Reducing Rudeness Among Remote Workers
Have you ever experienced rudeness from your employer or workmates when interacting online? One may be rude, while in some cases, we could be misjudging our friends and colleagues for innocent comments or gestures. Casual rudeness is becoming more common in remote workspaces as more organizations embrace the trend of working remotely.
In July 2021, Netflix fired three marketing managers for rude comments about their coworkers. Ted Sarandos, Netflix’s co-CEO, informed the public through LinkedIn that they let go of the three managers after a series of personal comments about their peers when talking or presenting.
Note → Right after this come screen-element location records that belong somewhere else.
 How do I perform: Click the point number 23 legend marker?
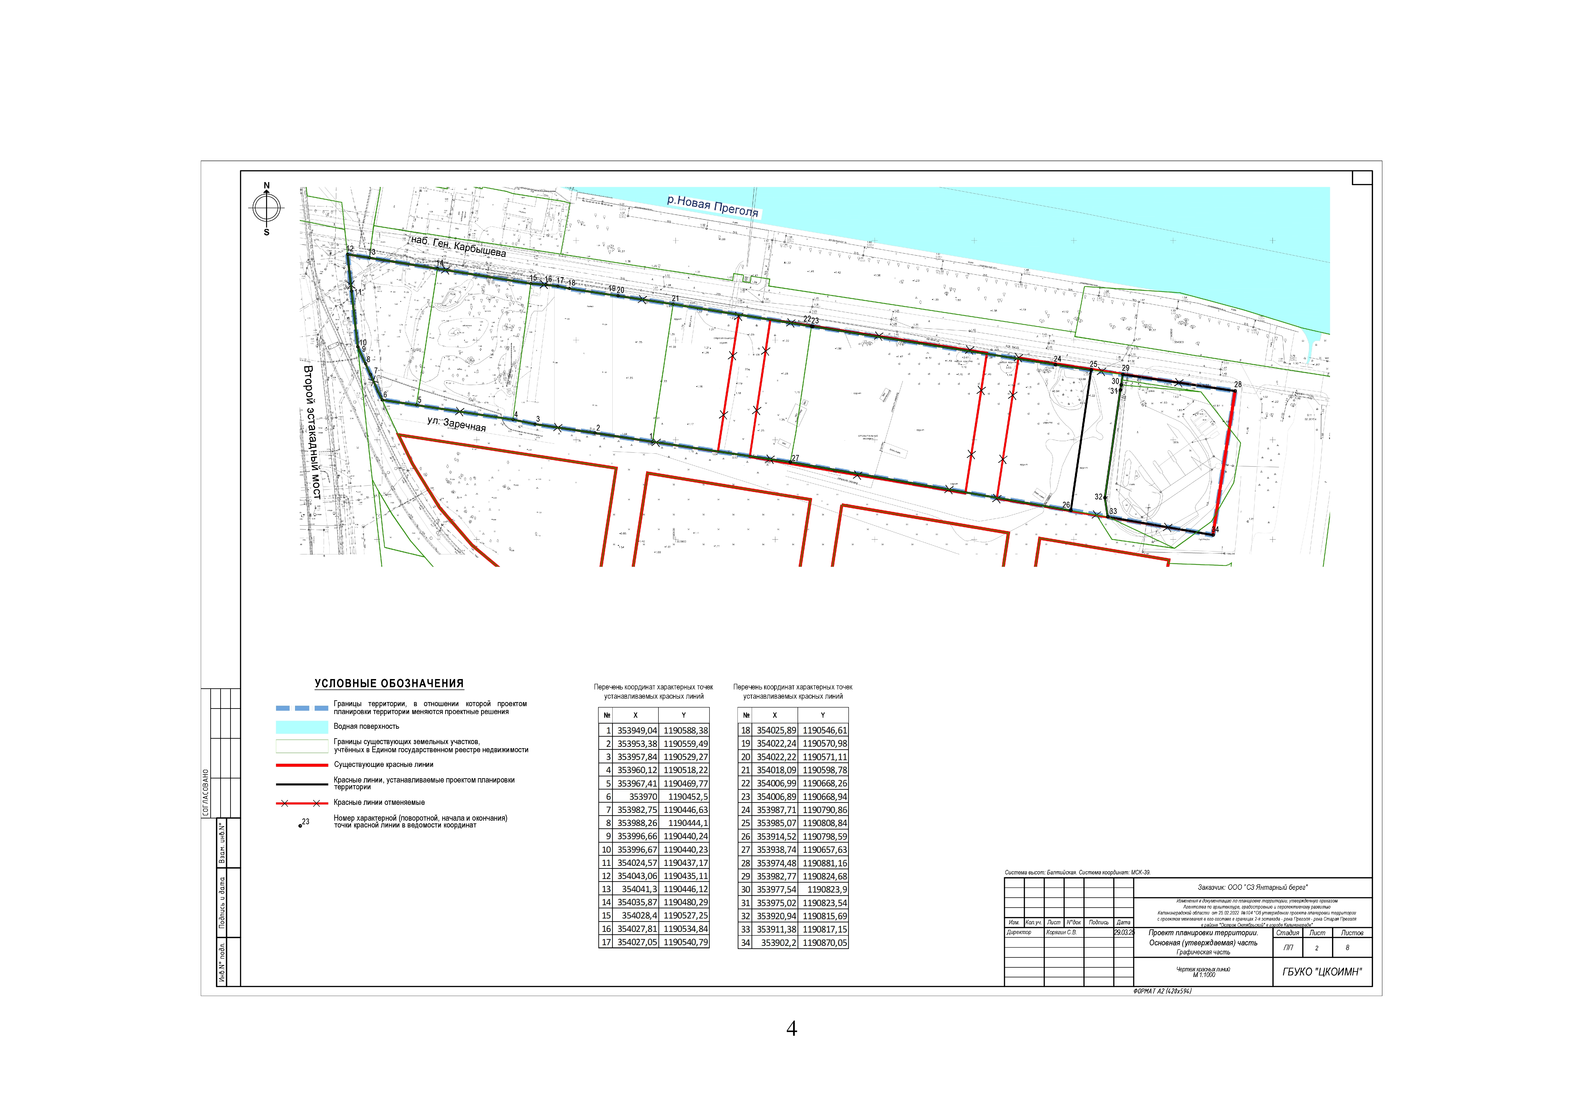click(301, 825)
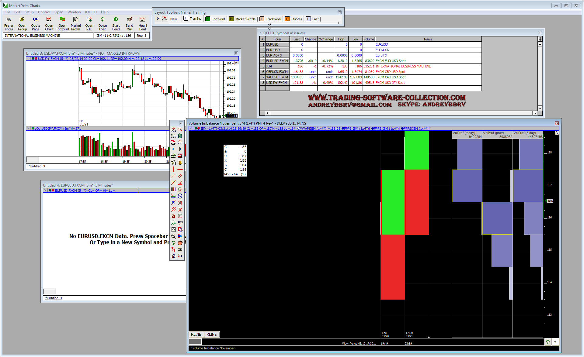The image size is (584, 357).
Task: Toggle the X box on USDJPY.FXCM series
Action: click(x=28, y=59)
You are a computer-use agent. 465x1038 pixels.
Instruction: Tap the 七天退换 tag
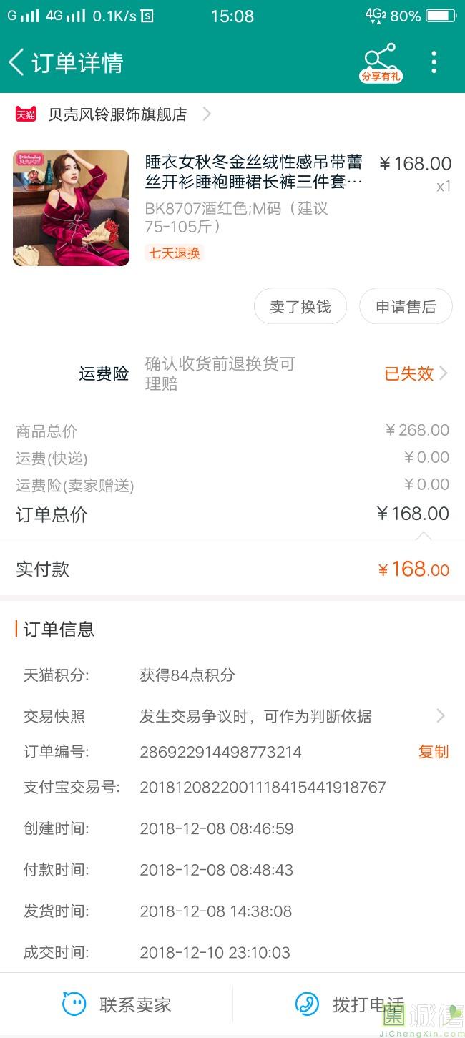pyautogui.click(x=175, y=253)
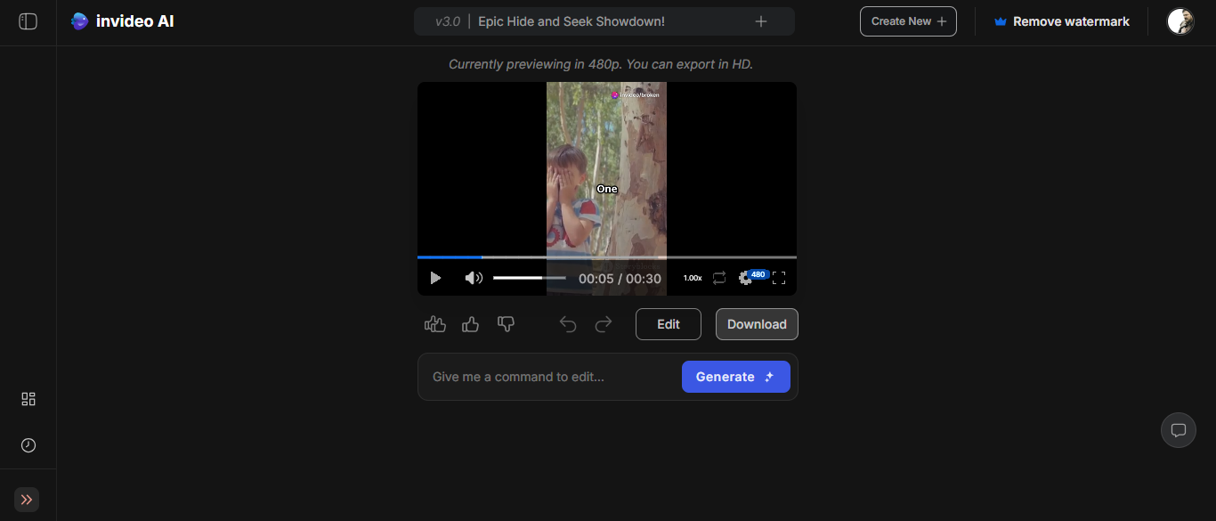The height and width of the screenshot is (521, 1216).
Task: Open the 480p quality settings gear
Action: [x=746, y=277]
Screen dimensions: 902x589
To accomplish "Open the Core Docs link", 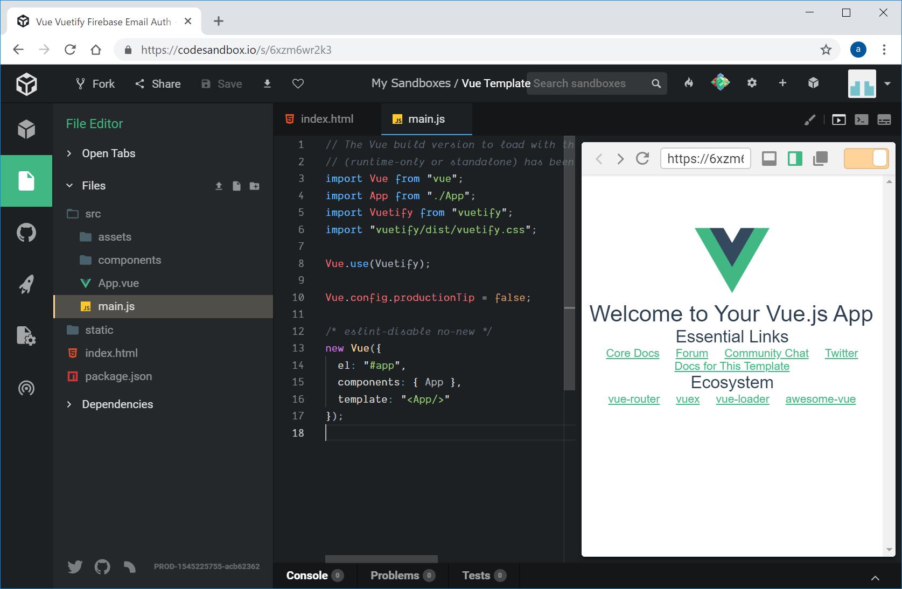I will coord(632,353).
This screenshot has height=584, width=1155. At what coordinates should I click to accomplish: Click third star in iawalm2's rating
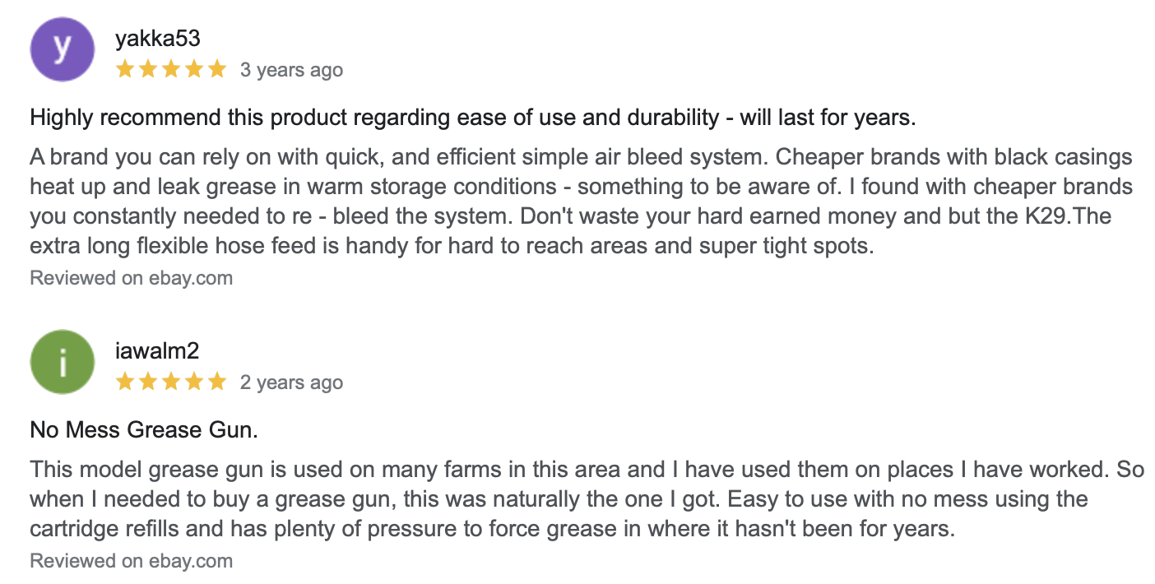[171, 382]
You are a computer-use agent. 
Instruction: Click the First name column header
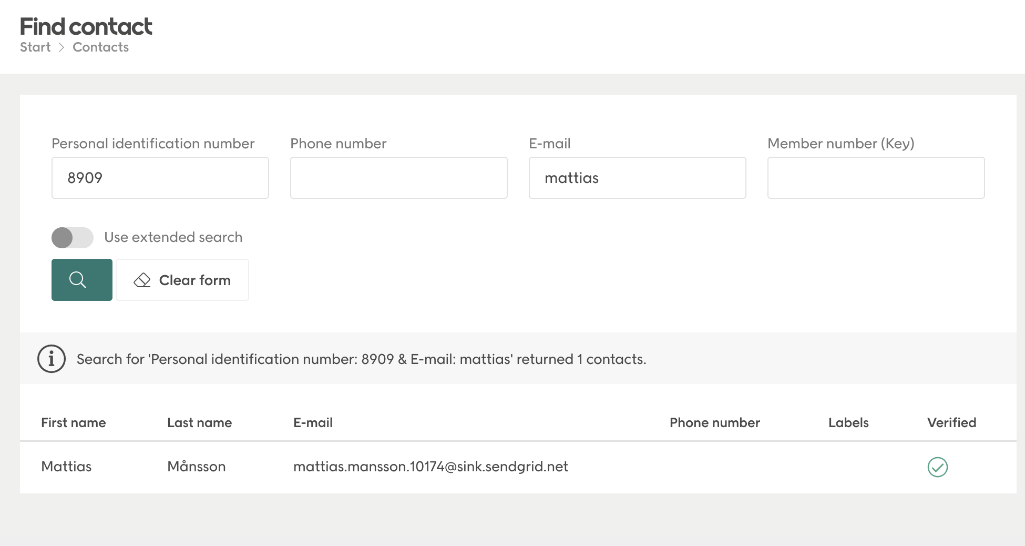pos(73,422)
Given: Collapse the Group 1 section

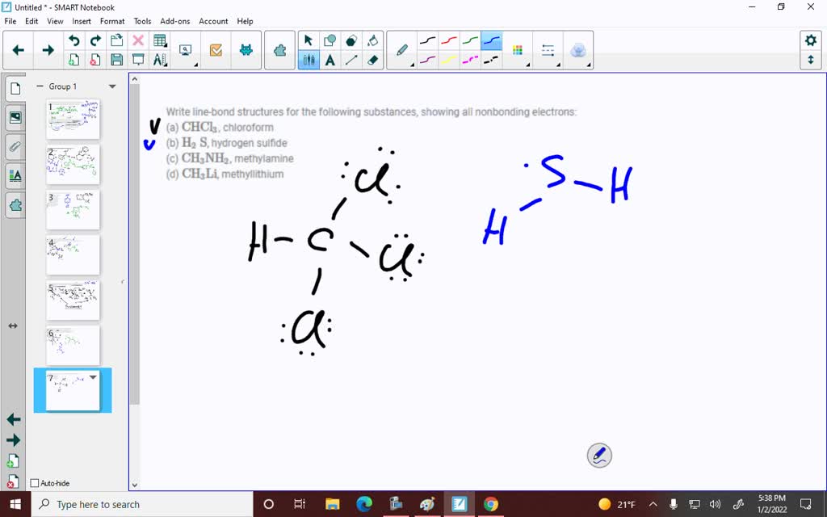Looking at the screenshot, I should pos(40,86).
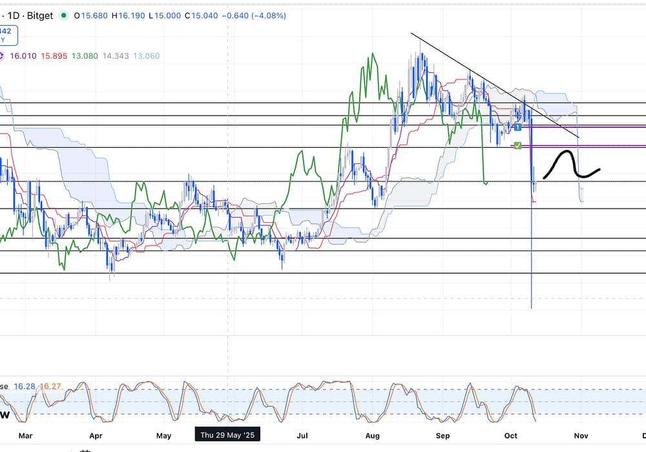Click the Bitget exchange label in legend

tap(39, 15)
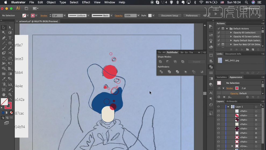Switch to the Artboards tab
The height and width of the screenshot is (150, 266).
(232, 102)
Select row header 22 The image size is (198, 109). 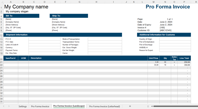click(x=1, y=65)
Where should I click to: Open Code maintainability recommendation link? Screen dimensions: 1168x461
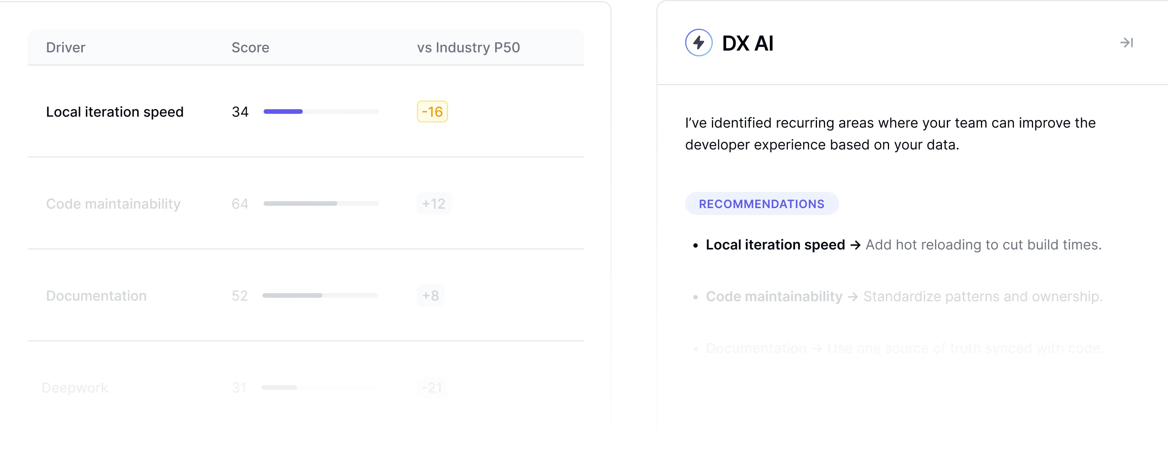(774, 296)
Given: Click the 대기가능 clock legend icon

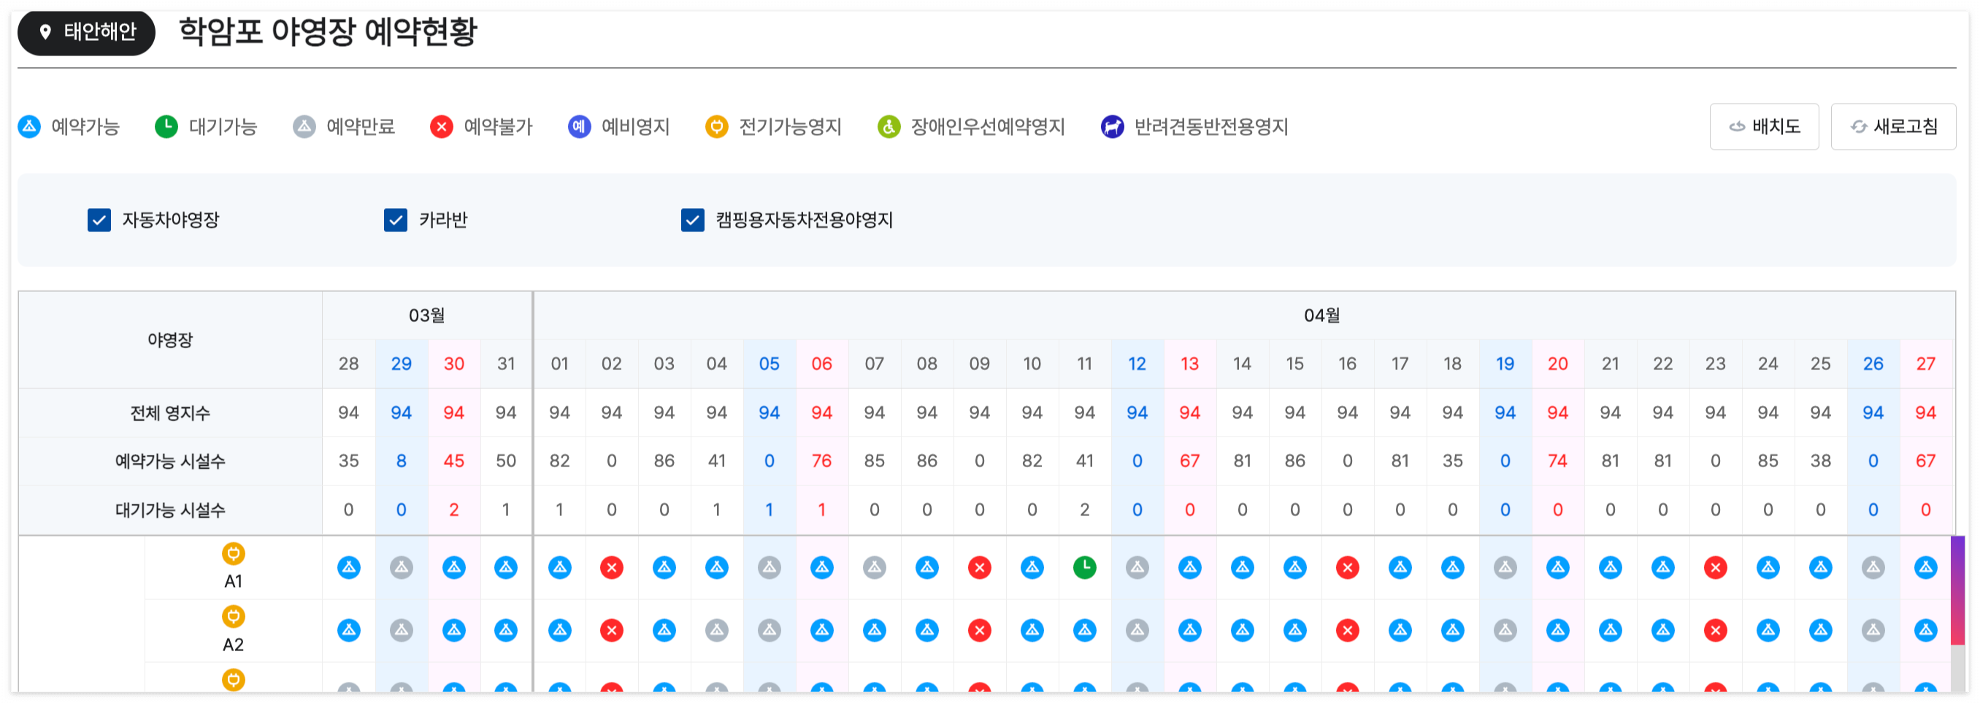Looking at the screenshot, I should coord(165,127).
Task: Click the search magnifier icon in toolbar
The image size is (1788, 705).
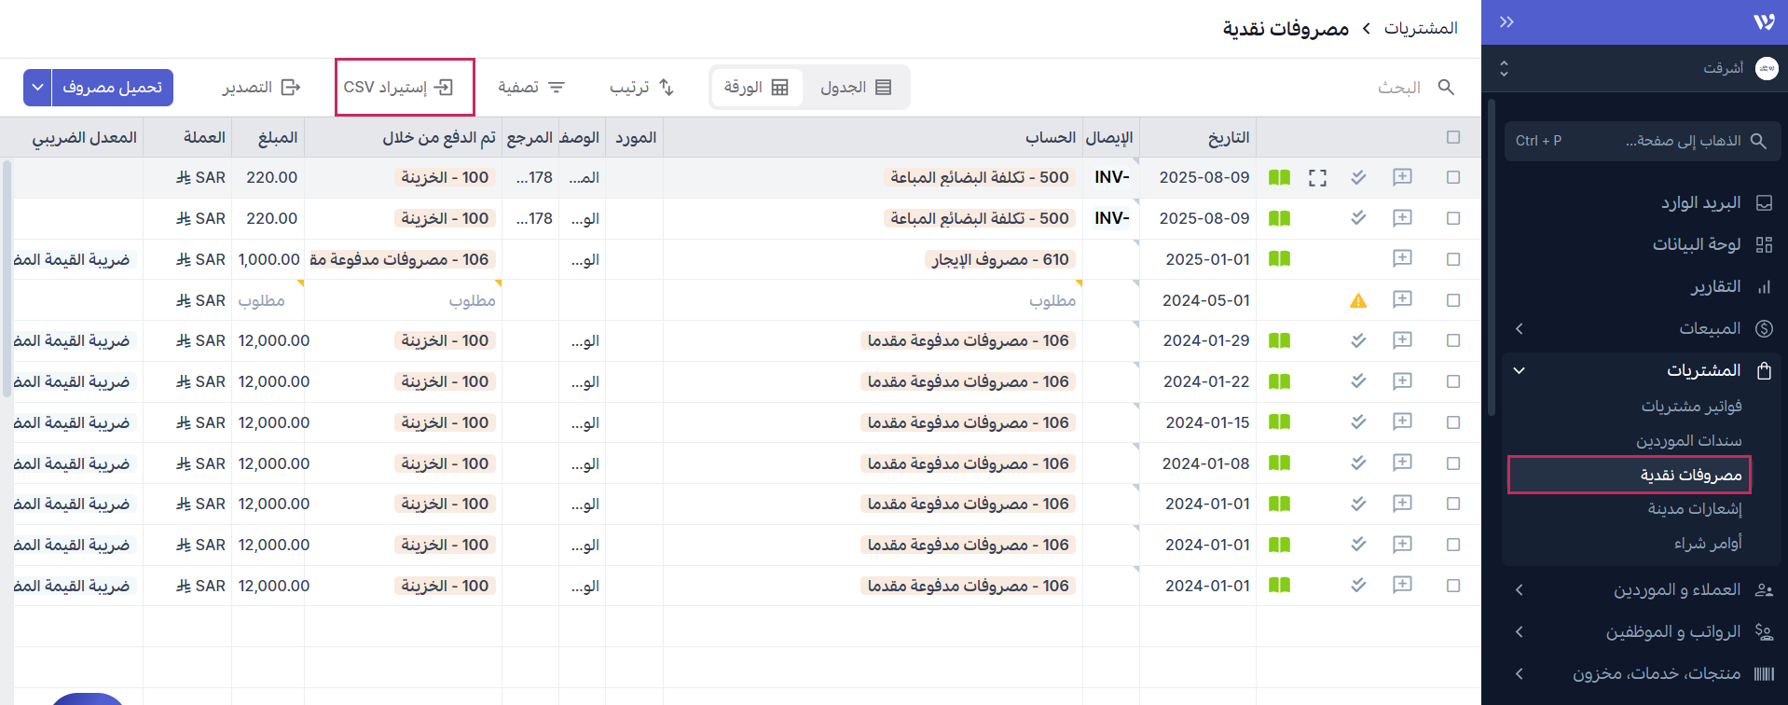Action: click(1446, 87)
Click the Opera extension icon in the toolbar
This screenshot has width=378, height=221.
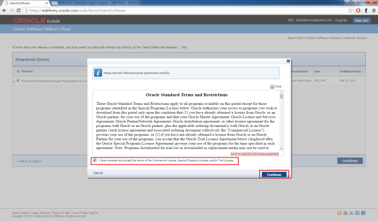click(357, 10)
Rudeness at work is more than annoying as it makes the target group or individual worse at their jobs. According to a Georgetown study, experiencing rudeness could mean that you’ll be 33% less effective at solving word puzzles and 39% less likely to come up with creative ideas.
Solving the problem will entail digging deeper to understand the causes of rudeness in the workplace. The biggest rudeness triggers are emotional exhaustion, burnout, workload, and job insecurity. If unchecked, rudeness and incivility may become contagious and spread faster among employees that have experienced insolence from colleagues and superiors.
Employers can reduce the rudeness by addressing the issue before it escalates and perpetuates the cycle. Introducing more platforms for one-on-one interaction can also help one eradicate negative perceptions that breed while working remotely. Understanding the negative intensification bias may help you avoid dwelling solely on the negative.
An organization can also grant employees more autonomy during the work day to exercise more control over specific tasks and how they handle each. A multifaceted approach to remote working may go a long way in reducing rudeness in the workplace.